TASK DESCRIPTION: A faithful transcript of every entry is required; pictures do not belong in it.
◆ ◆ ◆
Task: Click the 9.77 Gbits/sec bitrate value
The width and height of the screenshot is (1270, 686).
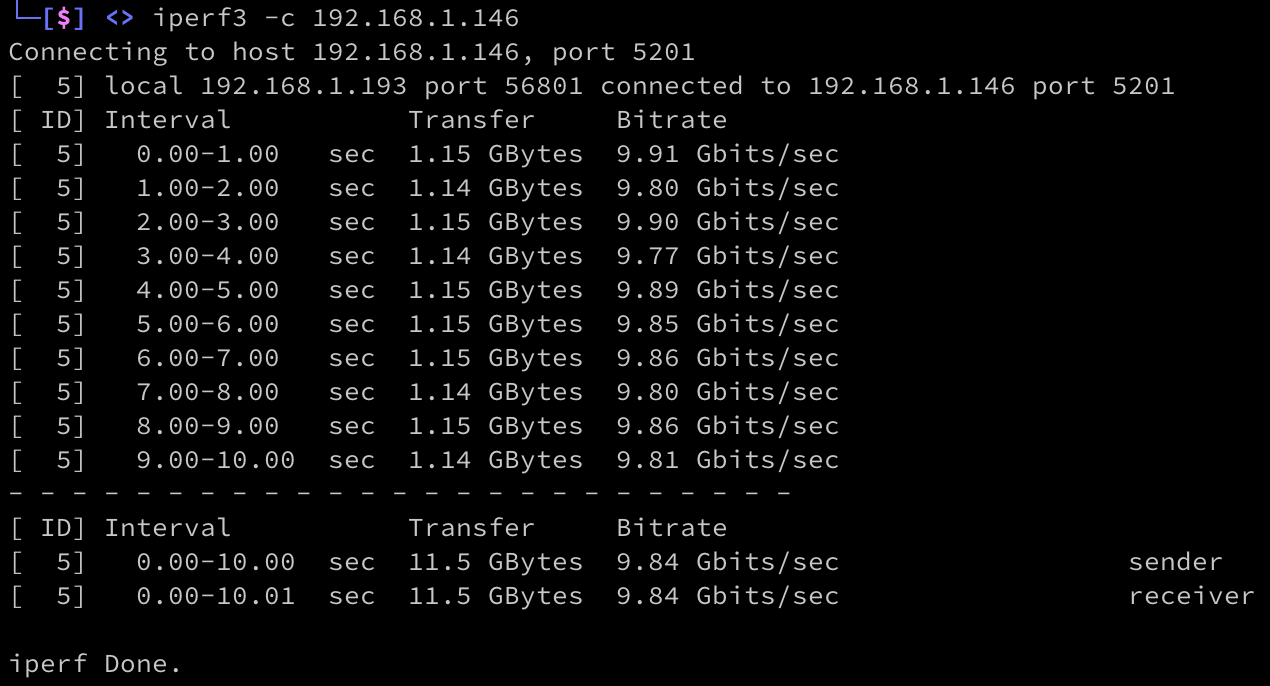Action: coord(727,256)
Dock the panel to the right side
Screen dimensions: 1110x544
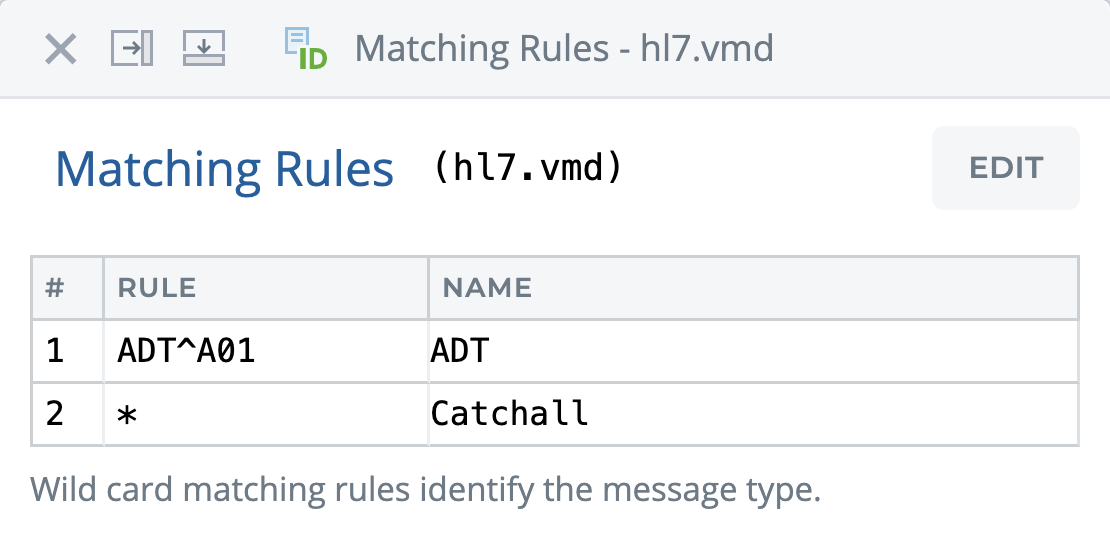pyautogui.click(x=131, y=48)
◆ ◆ ◆
YOUR SOLUTION:
Task: Click the 9.77 Gbits/sec bitrate value
The width and height of the screenshot is (1270, 686).
Action: coord(727,256)
Dock the panel to the right side
Screen dimensions: 1110x544
pyautogui.click(x=131, y=48)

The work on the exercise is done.